Rose ve Jack ise geminin en tepesinde bu batışın denize en son giren kısmındadırlar ve içeri batarken el ele tutunarak korku ve panik içinde gemi ile birlikte batarlar. Sonrasında Rose, üzerindeki yelek sayesinde hemen su yüzeyine çıkar ama Jack, çok sonrasında O'nu bulur.
Denizin üzerinde insanlar çok kalabalıklardır ve suya düşmüş karınca misali birbirine karışmış durumdadırlar. Ve su çok soğuktur. Zaman geçtikçe Jack ve Rose, bir tahta parçasına tutunurlar ve tahta parçasının üzerine çıkan Rose, bu sayede hayatta kalır ama suyun içinde kalan Jack, soğuk nedeni ile elleri Rose'un ellerinde iken donarak ölecektir. Sonrasında denizin üzerindeki herkes öldükten ve sadece Rose kaldıktan sonra yardım ekibi gelir ve Rose'u kurtarır.

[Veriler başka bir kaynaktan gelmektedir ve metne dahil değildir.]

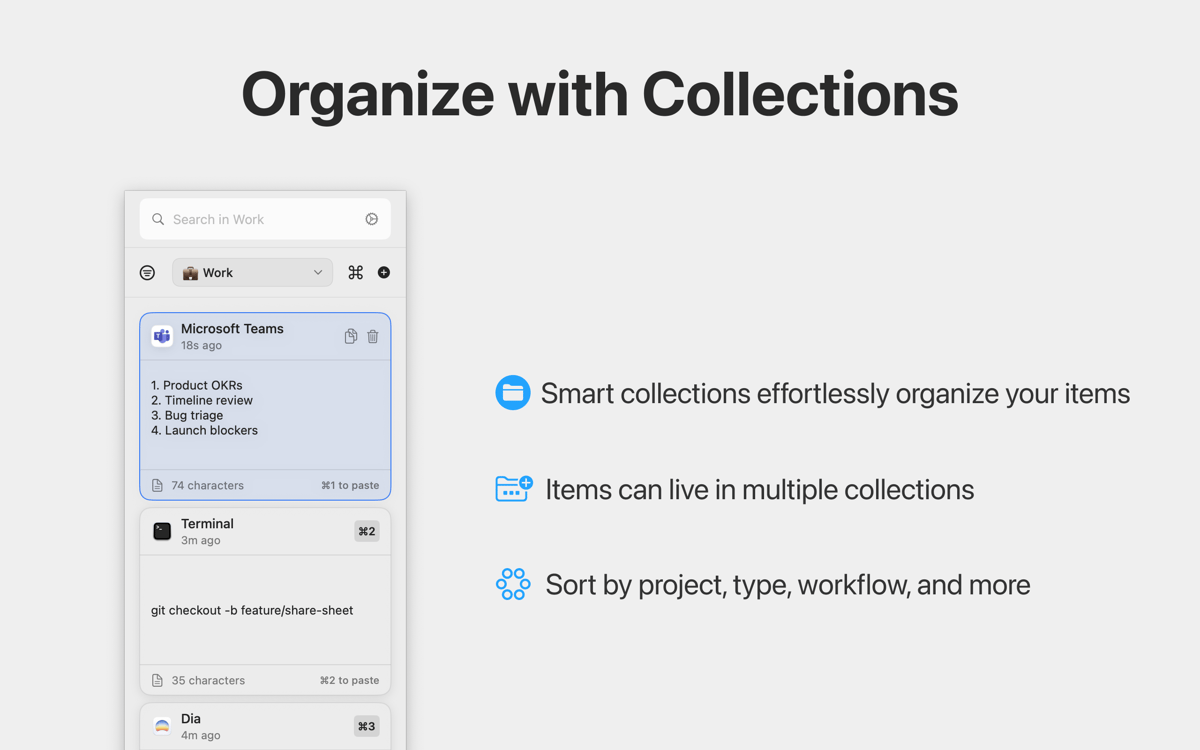The width and height of the screenshot is (1200, 750).
Task: Open the Work collection dropdown
Action: click(x=252, y=273)
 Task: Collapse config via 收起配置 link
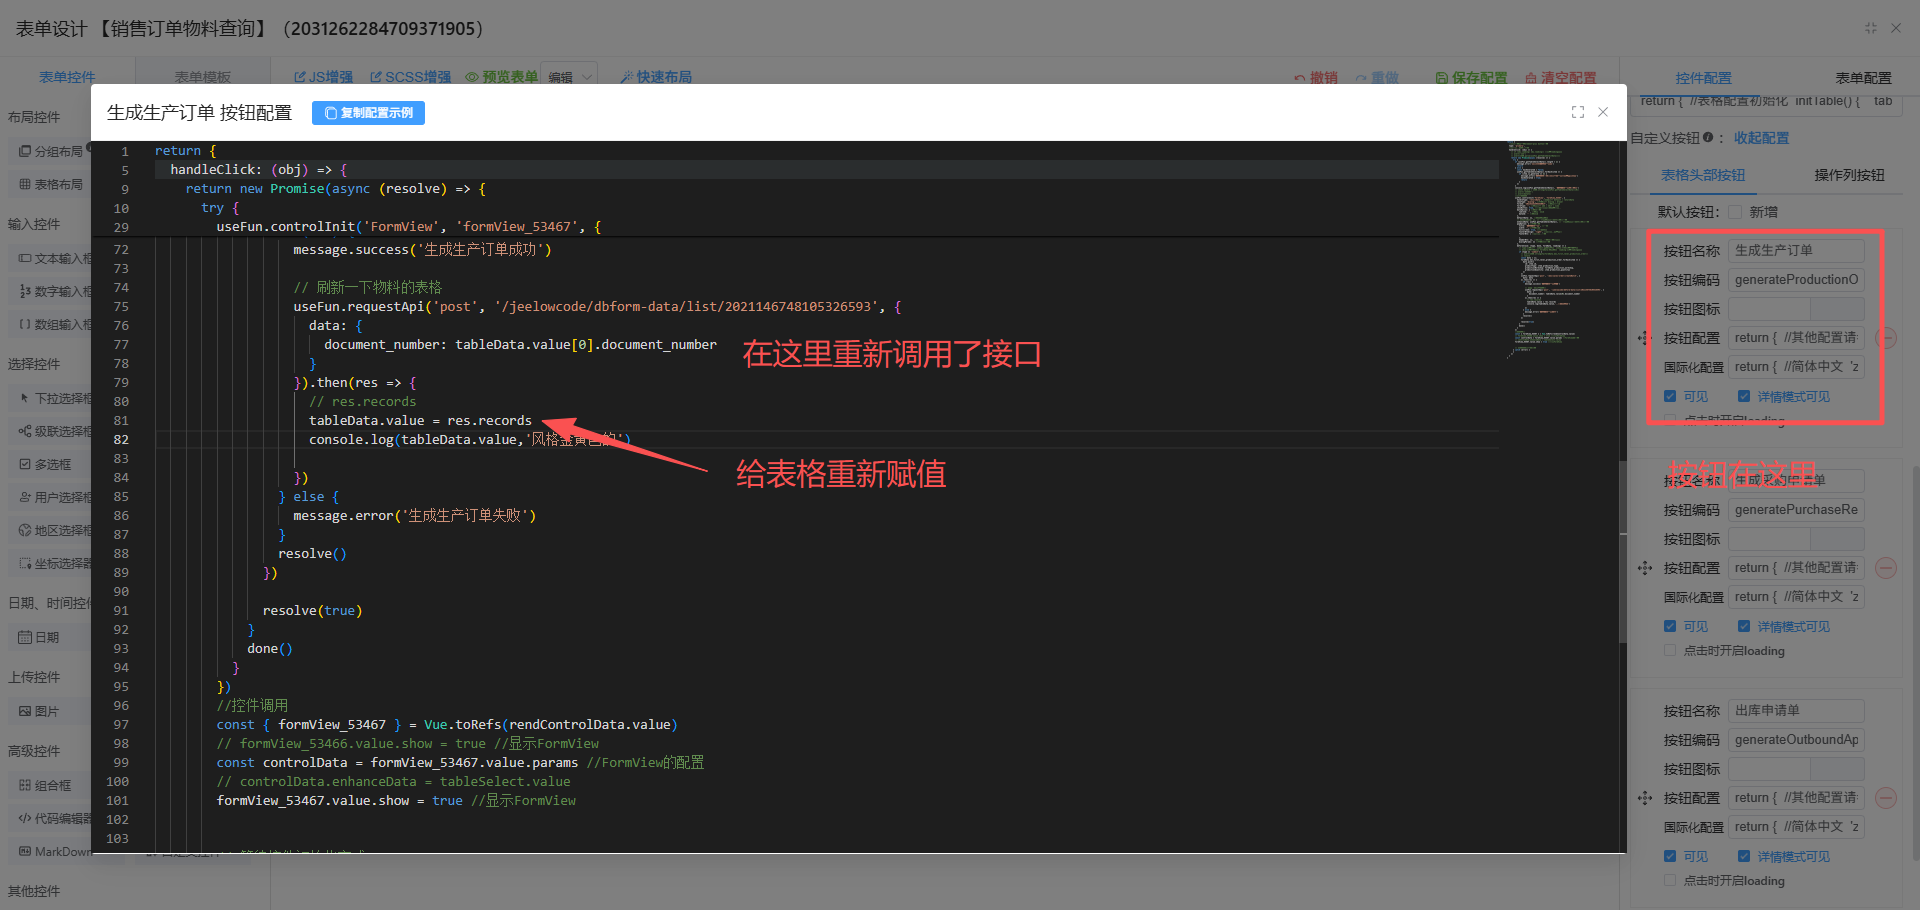coord(1761,138)
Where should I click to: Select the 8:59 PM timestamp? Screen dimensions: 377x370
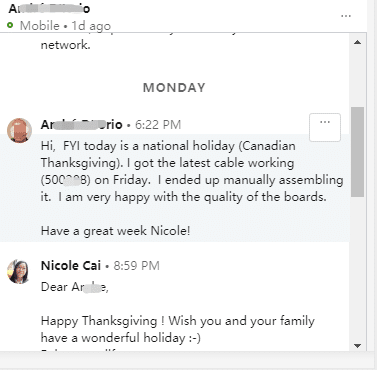pos(136,266)
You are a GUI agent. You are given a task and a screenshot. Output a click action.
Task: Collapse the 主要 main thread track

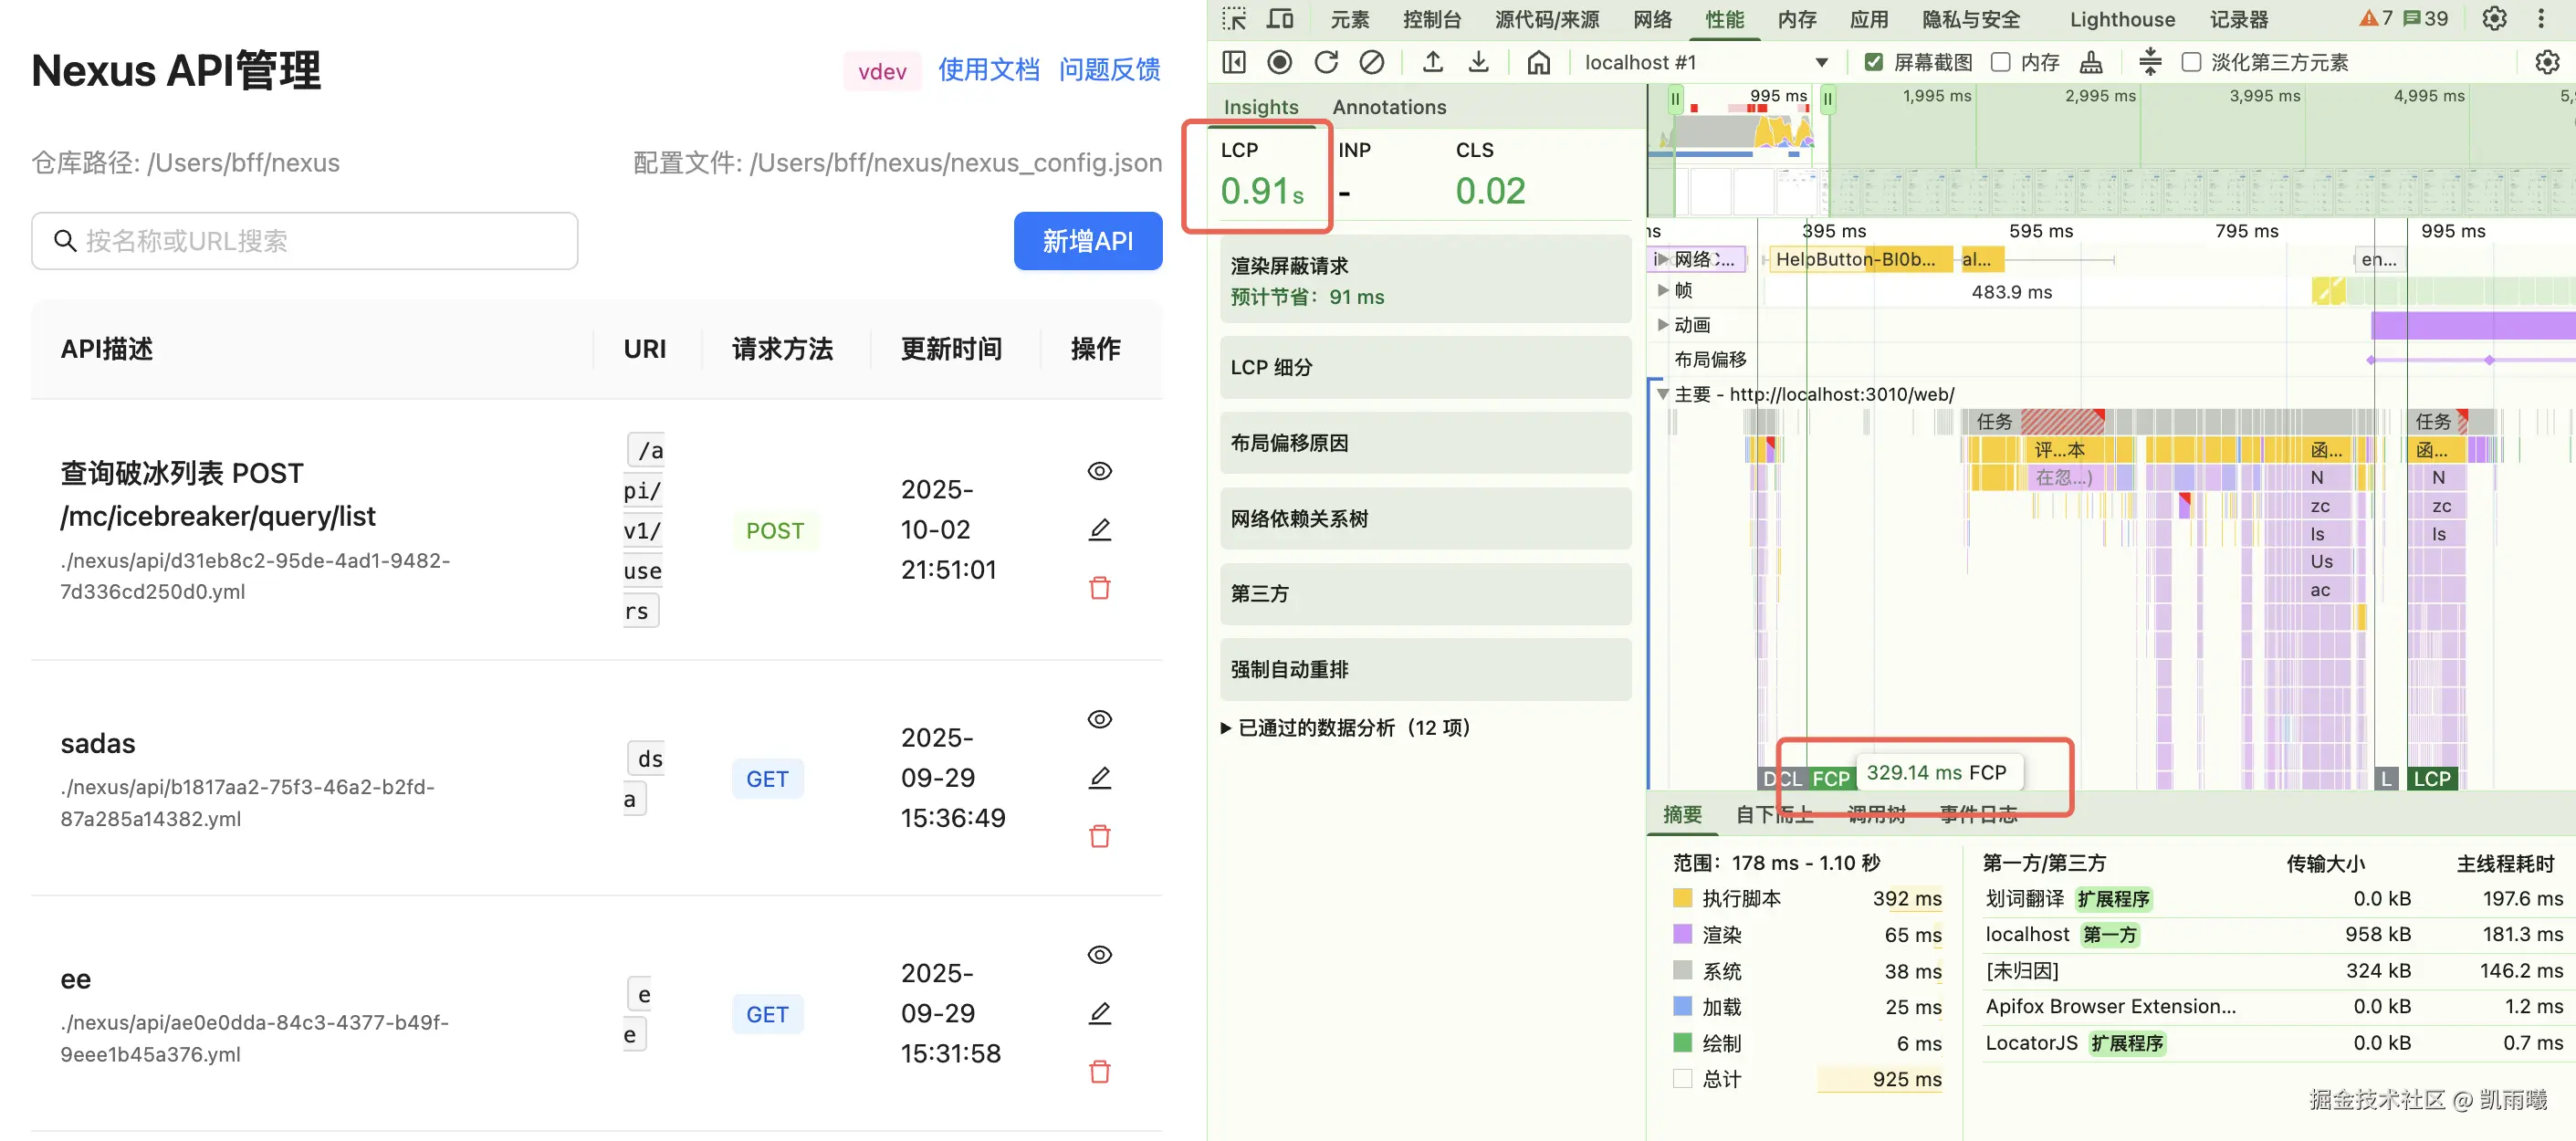point(1662,394)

Kurtulan Rose, karaya çıktığında bakacaktır ki Okyanusun Kalbi diye anılan elmas montunun cebindedir ve filmi anlatmaya başladığı günümüz zamanına kadar bu elması saklamıştır. Hikayeyi anlatmayı bitiren yaşlı Rose, elindeki Okyanusun Kalbi olan elması okyanusa attıktan sonra film son bulur.
Çok yoğun dram sahneleri olan, izlerken göz yaşlarınızın akmasının muhtemel olduğu, insanlık ve bencillik konularını da size sorgulatabilecek, film müzikleri ile de oldukça etkileyici olan tam bir baş yapıttır. Tekrar tekrar izlemek isteyeceğiniz romantik, dram, biyografi ve gerilim filmidir.